As deputy chief of the World Food Program office in Sierra Leone, Naoe Yakiya, 41, helps delivers emergency food to eastern regions of the country that have struggled to contain the Ebola outbreak.
Based in the nation’s capital, Freetown, Yakiya and about 100 other WFP officers deliver crops and other food supplies to school children and pregnant women in the area, where the spread of infections has caused local businesses to shut, resulting in chronic shortages of food.
“I hope our efforts will lead to the future development of this country,” Yakiya said in an interview she gave while visiting Japan in July.
The Ebola outbreak has killed more than 2,000 people in Sierra Leone and four other West African nations — Guinea, Liberia, Nigeria and Senegal.

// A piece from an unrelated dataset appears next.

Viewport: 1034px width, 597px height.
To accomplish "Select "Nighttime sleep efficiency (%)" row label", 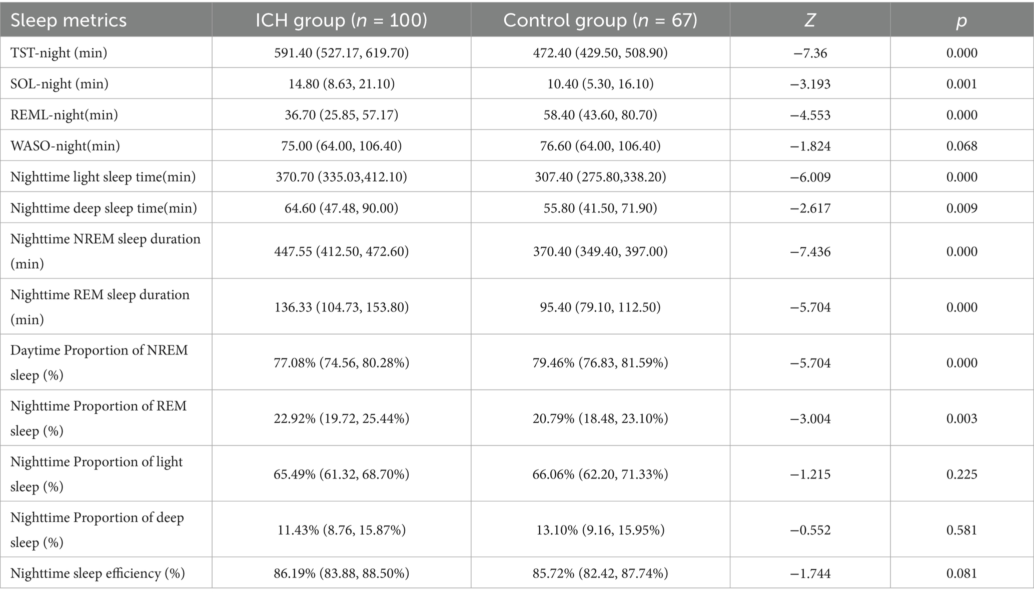I will [x=98, y=573].
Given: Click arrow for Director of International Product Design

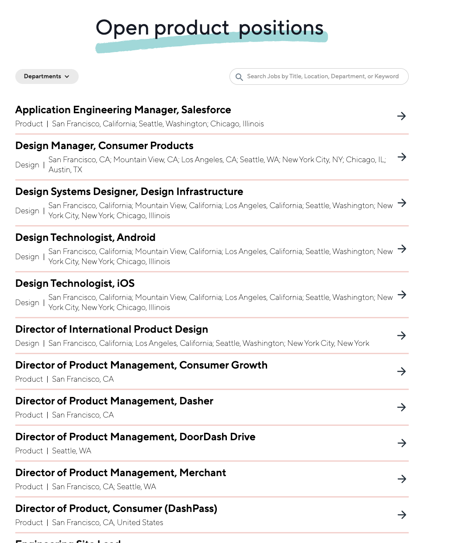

“There is strong concern that the virus may spread across Sierra Leone,” she said, adding that she takes every precaution to ensure her colleagues are not infected with the deadly virus.
She added that Sierra Leone is still deeply mired in abject poverty, despite progress with reconstruction and educational projects following the end of the country’s decade-long civil war, which claimed the lives of some 50,000 Sierra Leoneans.

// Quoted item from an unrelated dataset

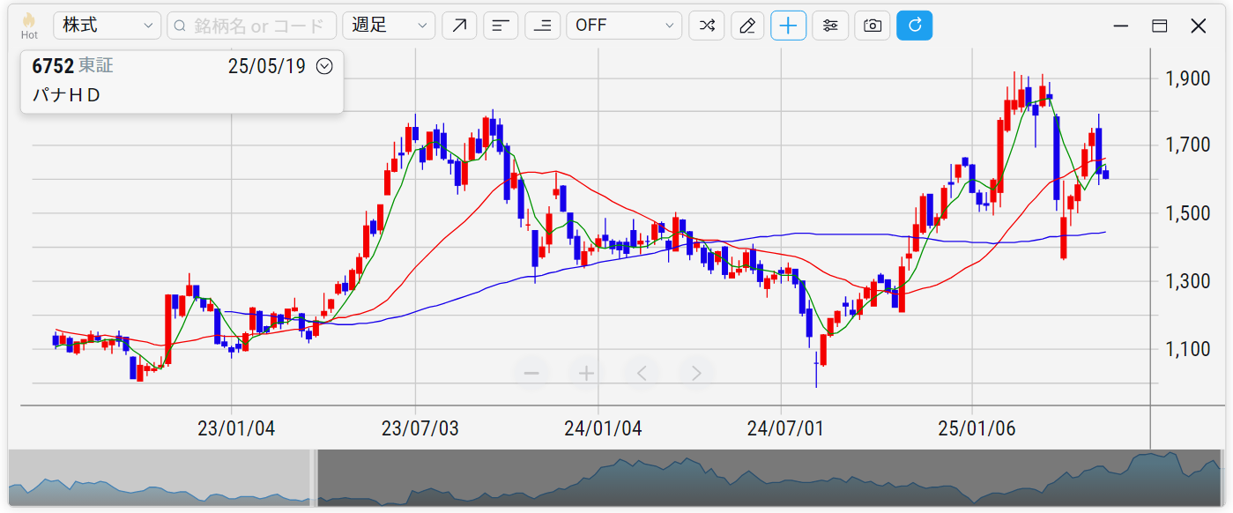This screenshot has width=1233, height=513.
Task: Expand the 6752 info panel chevron
Action: 324,66
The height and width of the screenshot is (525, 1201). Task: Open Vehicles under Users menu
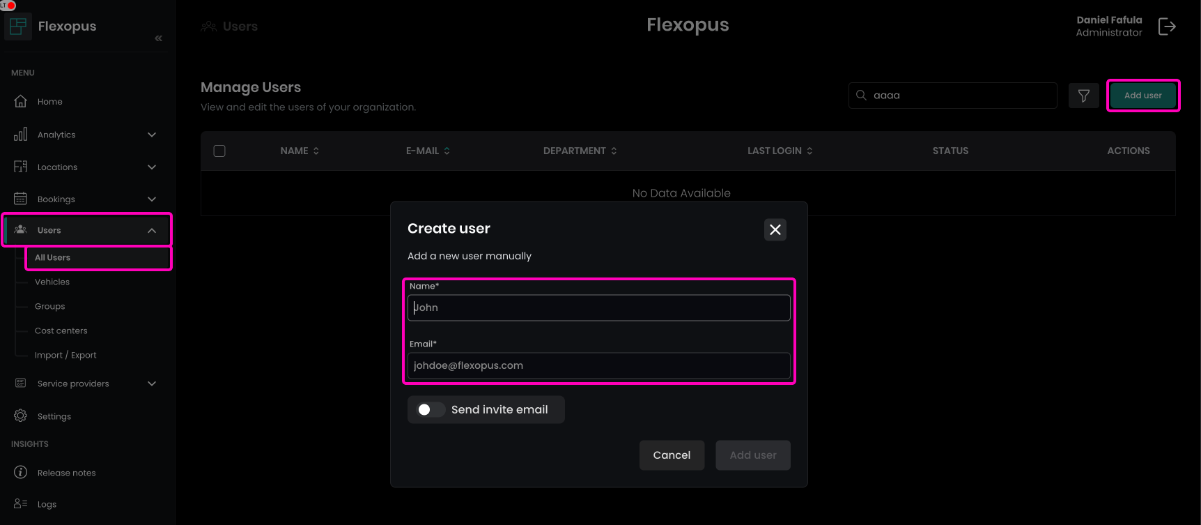click(52, 282)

To illustrate the level of poverty, Yakiya recounted a time when she threw away an apple core during a trip to a rural area and saw a small girl rush to pick it up.
Hailing from Hiroshima Prefecture, Yakiya developed an interest in international issues when she was in high school.
After completing a graduate university program, she joined a civic organization providing support in war-torn areas such as Iraq and Kosovo. She entered the WFP in 2001 and served in Bhutan and Sri Lanka.
After working in Japan for four years, she applied for a position in Sierra Leone in 2013, hoping to gain firsthand experience of the situation in West Africa.